[Given records — start]

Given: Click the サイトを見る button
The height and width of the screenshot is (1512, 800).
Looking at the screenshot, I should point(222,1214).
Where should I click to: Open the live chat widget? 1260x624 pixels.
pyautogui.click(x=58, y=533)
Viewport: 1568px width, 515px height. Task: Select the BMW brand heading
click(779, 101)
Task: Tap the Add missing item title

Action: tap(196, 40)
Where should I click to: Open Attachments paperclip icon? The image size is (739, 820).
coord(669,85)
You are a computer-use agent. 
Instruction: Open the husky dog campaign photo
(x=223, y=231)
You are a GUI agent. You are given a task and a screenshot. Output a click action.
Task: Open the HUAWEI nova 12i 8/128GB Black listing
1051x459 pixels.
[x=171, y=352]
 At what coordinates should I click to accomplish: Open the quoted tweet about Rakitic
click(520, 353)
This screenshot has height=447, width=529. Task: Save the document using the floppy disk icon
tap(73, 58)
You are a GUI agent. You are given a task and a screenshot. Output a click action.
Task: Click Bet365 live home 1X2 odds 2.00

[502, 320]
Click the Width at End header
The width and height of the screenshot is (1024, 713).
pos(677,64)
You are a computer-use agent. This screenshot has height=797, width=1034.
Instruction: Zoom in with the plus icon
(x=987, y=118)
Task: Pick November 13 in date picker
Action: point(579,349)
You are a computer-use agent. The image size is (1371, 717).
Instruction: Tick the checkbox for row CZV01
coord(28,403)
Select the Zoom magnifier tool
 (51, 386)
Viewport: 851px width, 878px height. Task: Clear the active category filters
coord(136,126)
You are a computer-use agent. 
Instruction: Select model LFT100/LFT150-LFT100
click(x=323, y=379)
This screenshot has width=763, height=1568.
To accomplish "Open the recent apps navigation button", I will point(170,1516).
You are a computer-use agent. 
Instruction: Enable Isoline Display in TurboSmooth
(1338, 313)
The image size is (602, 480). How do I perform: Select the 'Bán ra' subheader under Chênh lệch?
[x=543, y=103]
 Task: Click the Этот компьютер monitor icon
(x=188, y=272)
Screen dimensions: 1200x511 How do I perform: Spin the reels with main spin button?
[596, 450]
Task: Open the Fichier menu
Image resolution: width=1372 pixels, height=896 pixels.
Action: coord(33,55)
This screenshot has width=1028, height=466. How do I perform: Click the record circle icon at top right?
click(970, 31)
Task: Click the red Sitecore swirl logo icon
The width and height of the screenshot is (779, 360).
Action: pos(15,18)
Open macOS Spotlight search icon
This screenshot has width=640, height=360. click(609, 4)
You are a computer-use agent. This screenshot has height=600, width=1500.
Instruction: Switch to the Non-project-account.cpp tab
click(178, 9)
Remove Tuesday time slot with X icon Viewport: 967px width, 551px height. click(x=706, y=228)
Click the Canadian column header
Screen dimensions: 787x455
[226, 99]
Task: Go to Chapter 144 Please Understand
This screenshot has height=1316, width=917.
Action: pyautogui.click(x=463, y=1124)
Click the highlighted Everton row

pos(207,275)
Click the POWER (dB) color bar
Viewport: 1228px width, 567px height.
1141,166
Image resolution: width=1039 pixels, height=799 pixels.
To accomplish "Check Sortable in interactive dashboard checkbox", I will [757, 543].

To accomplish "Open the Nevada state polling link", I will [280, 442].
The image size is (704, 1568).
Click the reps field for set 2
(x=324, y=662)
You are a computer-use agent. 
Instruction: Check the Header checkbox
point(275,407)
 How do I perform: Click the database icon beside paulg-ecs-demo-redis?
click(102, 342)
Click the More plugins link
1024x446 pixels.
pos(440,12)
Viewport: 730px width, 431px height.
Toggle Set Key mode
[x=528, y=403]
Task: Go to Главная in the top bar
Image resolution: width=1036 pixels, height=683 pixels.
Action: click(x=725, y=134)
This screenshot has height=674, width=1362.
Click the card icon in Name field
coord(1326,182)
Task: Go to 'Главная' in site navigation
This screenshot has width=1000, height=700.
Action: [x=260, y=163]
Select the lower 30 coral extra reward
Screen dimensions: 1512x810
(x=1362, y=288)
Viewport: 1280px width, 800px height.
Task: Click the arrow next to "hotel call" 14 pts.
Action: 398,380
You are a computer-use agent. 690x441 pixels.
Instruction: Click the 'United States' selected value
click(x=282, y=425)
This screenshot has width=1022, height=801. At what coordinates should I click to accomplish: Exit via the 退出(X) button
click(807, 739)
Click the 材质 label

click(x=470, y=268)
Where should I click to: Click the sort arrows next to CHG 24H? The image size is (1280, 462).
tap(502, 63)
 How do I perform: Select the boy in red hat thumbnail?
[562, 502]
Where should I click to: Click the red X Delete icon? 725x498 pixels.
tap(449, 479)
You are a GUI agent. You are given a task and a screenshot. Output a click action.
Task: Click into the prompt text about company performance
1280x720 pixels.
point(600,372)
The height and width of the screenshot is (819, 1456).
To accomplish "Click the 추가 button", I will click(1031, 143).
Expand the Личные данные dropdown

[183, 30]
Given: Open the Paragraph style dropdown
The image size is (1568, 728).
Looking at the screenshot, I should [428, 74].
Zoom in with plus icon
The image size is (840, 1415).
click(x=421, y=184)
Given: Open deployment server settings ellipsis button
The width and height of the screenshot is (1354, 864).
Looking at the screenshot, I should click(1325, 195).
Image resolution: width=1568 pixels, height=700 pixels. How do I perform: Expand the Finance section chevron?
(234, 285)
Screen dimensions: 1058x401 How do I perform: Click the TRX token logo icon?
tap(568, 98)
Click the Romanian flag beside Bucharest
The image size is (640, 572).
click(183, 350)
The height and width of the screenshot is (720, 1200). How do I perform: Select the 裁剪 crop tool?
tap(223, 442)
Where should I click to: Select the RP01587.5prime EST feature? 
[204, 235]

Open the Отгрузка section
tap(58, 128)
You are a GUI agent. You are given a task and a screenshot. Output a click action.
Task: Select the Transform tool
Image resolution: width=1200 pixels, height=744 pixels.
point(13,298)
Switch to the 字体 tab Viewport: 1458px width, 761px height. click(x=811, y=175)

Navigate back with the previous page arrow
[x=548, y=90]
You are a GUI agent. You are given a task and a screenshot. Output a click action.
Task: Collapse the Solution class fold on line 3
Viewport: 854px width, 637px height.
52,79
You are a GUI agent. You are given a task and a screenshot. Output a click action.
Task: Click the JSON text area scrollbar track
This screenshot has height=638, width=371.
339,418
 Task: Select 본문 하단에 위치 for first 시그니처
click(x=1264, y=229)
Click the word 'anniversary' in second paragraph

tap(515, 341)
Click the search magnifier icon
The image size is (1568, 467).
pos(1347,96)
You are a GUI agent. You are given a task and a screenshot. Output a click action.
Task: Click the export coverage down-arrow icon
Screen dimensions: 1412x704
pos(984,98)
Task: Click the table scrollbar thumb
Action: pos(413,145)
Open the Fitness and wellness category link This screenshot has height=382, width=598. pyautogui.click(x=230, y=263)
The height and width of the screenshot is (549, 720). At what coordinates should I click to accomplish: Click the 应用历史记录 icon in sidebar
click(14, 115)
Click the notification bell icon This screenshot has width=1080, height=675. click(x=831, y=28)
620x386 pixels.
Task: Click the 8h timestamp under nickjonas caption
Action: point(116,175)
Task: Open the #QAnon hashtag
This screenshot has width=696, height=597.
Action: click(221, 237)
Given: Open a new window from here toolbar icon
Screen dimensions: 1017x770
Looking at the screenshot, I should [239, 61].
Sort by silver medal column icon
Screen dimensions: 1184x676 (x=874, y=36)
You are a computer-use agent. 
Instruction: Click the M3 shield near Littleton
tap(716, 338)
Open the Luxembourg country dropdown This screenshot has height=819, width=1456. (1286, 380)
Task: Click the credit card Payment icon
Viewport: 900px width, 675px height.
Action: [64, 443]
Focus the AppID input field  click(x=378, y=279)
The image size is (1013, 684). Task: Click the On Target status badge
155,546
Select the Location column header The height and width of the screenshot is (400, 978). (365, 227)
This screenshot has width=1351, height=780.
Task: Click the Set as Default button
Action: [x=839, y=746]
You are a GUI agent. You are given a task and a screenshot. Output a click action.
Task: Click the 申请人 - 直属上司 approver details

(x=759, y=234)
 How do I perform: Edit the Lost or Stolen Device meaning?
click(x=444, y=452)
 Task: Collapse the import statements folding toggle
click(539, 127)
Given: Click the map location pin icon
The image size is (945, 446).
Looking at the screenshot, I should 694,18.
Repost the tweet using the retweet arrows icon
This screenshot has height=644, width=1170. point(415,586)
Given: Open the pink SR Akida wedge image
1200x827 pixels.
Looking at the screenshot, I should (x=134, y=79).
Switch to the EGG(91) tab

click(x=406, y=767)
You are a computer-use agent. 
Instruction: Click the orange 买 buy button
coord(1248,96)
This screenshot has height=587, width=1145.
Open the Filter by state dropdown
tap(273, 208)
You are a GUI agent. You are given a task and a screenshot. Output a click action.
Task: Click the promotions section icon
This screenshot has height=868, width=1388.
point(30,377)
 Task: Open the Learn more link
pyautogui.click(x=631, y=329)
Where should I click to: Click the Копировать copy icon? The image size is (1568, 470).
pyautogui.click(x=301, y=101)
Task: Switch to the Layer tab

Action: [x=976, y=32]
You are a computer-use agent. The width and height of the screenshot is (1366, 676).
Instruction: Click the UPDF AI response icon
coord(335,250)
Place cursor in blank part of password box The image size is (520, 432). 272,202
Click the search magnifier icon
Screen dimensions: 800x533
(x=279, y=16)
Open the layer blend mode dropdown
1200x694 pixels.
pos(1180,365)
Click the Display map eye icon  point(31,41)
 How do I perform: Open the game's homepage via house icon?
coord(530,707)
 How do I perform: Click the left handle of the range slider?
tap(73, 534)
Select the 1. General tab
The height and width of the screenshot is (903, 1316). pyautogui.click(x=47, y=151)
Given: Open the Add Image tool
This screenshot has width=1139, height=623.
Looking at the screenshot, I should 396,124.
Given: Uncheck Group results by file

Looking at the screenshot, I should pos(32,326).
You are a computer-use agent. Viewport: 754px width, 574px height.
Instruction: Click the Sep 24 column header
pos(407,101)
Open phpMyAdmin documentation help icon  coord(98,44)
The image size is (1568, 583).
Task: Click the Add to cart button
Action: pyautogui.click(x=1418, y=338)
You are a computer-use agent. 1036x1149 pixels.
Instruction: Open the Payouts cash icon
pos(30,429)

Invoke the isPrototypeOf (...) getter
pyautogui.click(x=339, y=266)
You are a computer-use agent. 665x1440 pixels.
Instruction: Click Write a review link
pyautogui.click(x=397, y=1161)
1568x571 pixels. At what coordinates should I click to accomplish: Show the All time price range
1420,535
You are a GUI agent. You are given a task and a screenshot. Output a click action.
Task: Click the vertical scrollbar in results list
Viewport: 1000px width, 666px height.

[Given records — finish]

### Goal of the exercise
Answer with a number alone: how many lines of the listing above include the string "text"?

### Task output
2